The lower weir was replaced with log step structures.

Approximately a half-mile upstream in Bob Downey Branch were two concrete weirs about two 2 feet and 3 feet tall, installed in the 1940s and 50s to provide water to the downstream recreation area, small motel, and Forest Service residence. They proved to be inadequate for the water needs and were abandoned in the 1970s, but unfortunately remained in place as aquatic organism passage barriers.   

Crews from local contractor Shenandoah Streamworks removed the weirs using a hydraulic hammer attached to an excavator but left the ends of the old weirs in place per a request by the Virginia Department of Historic Resources.   

The upstream weir was replaced by boulder step-pool structures due to the shallow underlying bedrock. The lower weir was replaced with log step-pool structures, once again allowing for easier aquatic organism passage and pool habitat creation.   

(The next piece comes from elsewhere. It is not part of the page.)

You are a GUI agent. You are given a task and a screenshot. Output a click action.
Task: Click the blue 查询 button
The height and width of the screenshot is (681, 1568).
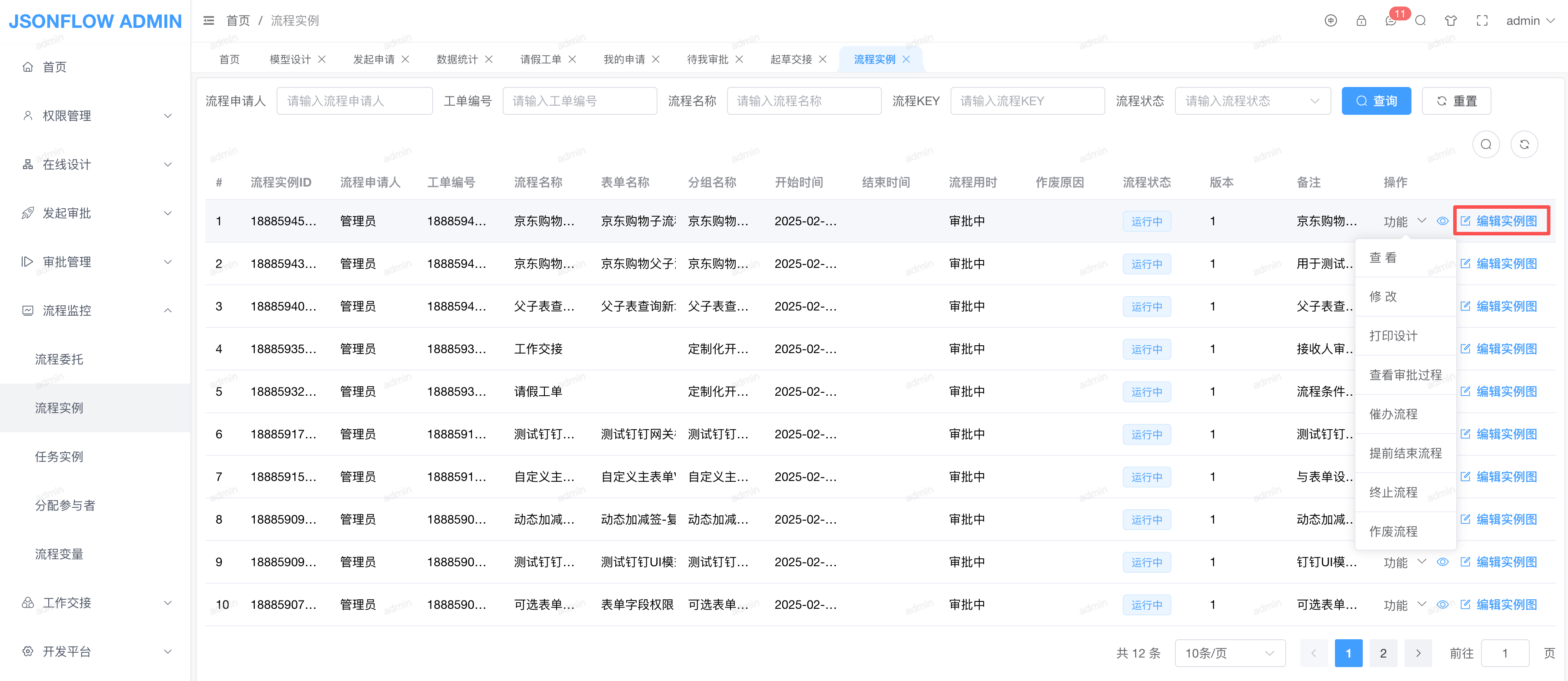1376,101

Plans for helping brook trout repopulate the stream are being developed. Options include allowing trout to naturally return to the stream from Simpson Creek, or to possibly relocate wild brook trout from a nearby stream, such as what TU, the Forest Service and the Virginia Department of Wildlife Resources did after a restoration project on Passage Creek in 2017.
Dylan Cooper is a stream restoration specialist with Trout Unlimited. A graduate of Virginia Tech, he is a licensed professional engineer.